(Records excerpted from a collection)
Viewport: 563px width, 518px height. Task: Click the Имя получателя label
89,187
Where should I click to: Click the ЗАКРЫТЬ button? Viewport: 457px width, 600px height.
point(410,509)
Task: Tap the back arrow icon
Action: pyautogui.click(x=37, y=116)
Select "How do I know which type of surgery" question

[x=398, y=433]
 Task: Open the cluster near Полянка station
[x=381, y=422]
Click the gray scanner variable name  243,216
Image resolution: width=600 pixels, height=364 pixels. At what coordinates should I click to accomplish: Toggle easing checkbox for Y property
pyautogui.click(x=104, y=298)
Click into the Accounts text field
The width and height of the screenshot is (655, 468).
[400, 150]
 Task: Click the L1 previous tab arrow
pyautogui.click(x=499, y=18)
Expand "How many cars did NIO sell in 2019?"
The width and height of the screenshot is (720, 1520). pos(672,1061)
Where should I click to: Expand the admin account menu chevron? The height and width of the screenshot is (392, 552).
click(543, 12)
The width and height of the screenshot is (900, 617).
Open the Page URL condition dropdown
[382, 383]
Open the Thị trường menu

What needs to be done> None of the records may be omitted; each is to be printed exactly.

Solution for this exercise>
Viewport: 563px width, 518px height. Task: Click the Имя получателя label
89,187
Where should I click to: Click the ЗАКРЫТЬ button? Viewport: 457px width, 600px height.
point(410,509)
Task: Tap the back arrow icon
Action: pyautogui.click(x=37, y=116)
Select "How do I know which type of surgery" question

[x=398, y=433]
 Task: Open the cluster near Полянка station
[x=381, y=422]
Click the gray scanner variable name  243,216
Image resolution: width=600 pixels, height=364 pixels. At what coordinates should I click to accomplish: Toggle easing checkbox for Y property
pyautogui.click(x=104, y=298)
Click into the Accounts text field
The width and height of the screenshot is (655, 468).
[400, 150]
 Task: Click the L1 previous tab arrow
pyautogui.click(x=499, y=18)
Expand "How many cars did NIO sell in 2019?"
The width and height of the screenshot is (720, 1520). pos(672,1061)
Where should I click to: Expand the admin account menu chevron? The height and width of the screenshot is (392, 552).
click(543, 12)
The width and height of the screenshot is (900, 617).
Open the Page URL condition dropdown
[382, 383]
Open the Thị trường menu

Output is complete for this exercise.